Until 2010, the causes of action for divorce in New York state (accusations against the defendant by the plaintiff that are grounds for divorce) were limited to:
- Cruel and inhuman treatment (Domestic Relations Law §170.1)
- Abandonment for a continuous period of one year or more (DRL §170.2)
- Imprisonment for more than three years subsequent to the marriage (DRL §170.3)
- Adultery (DRL §170.4)
- Conversion of a separation judgment (DRL §170.5)
- Conversion of a written and acknowledged separation agreement after living separate and apart for more than one year (DRL §170.6)
Prior to 2010, all divorces, even by uncontested consent, had to be based on one of the six grounds stated above. Those grounds did not include accusations of bad conduct against the plaintiff unless such bad conduct rises to the level of cruel and inhuman treatment.
This ground is usually called a no-fault divorce.

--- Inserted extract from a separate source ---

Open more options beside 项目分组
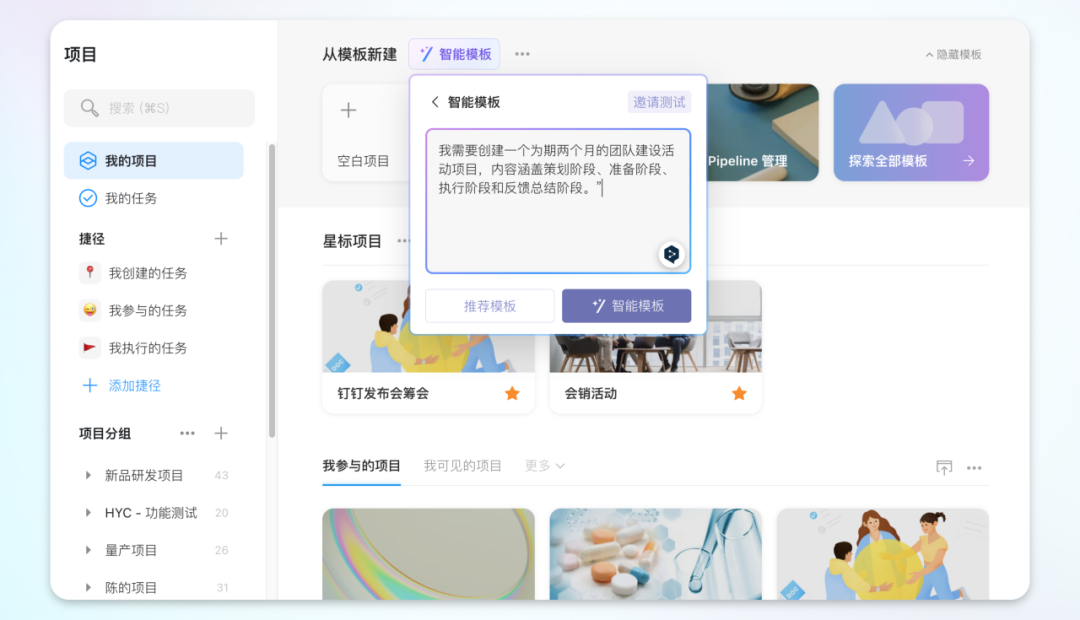 (x=187, y=433)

To use this ground, the marriage must be over for at least 6 months, and all economic issues, including debt, how the marital property will be divided, and custody and support of the children have been settled.
Cruel and Inhuman Treatment
To use this ground, the judge will be looking for specific acts of cruelty that happened in the last five years. It is not enough that you and your spouse had arguments or did not get along. The cruelty must rise to the level that the Plaintiff is physically or mentally in danger and it is unsafe or improper for the Plaintiff to continue living with the Defendant.

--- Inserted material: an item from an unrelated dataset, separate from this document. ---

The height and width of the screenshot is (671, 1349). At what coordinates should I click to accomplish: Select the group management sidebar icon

To use this ground, the spouse must have abandoned the Plaintiff for at least one year or more. Two examples of abandonment: where the spouse physically leaves the home without any intention of returning or where the spouse refuses to have sex with the other spouse, this is called "constructive" abandonment..
To use this ground, the Plaintiff must show that the spouse committed adultery during the marriage. This ground can be hard to prove because evidence from someone besides the Plaintiff and spouse is needed.
The grounds for divorce may be decided by a jury or by a judge, all other ancillary relief is considered equitable in nature and must be decided by the judge alone.
The grounds in all cases must be specifically stated in the complaint, giving factual details, dates, and actual places of occurrence. Lack of proper content is not an affirmative defense; the plaintiff must prove the allegations even if uncontroverted; proof is made according to the general rules of evidence. Failure to state a cause of action will result in a judgment dismissing the complaint. Divorce may commence by means of filing and service of a Summons with Notice on the defendant. The defendant must then make an appearance and demand for the complaint by the plaintiff, or is at risk of having the plaintiff granted the divorce by default.
Once the case is filed and served the parties must request a Preliminary Conference within ninety days if the case is to be treated as a contested divorce. Such Preliminary Conference will be scheduled if one of the parties files a "Request for Judicial Intervention" (RJI) with required fee. At the Preliminary Conference the court may deal with interim issues, (i.e. temporary custody, child support, attorney fees or spousal support) and will schedule discovery between the parties that includes the valuation of assets and pensions to be divided between the parties.
If all the issues are decided between the parties they may agree to submit the papers to the court for approval; this is known as an uncontested divorce. When the defendant is served but does not answer the legal pleadings the plaintiff may seek a default judgment by application to the court. If the divorce is started with a Summons with Notice then the grounds will either have to be proven by plaintiff's affidavit or by testimony at an inquest if the divorce is uncontested or to be granted by default. Uncontested divorces are also granted after the defendant appears and waives the right to answer the complaint. In these cases the defendant neither admits nor denies the plaintiff's allegations, it is up to the plaintiff to prove the allegations by testimony or affidavit in such a case.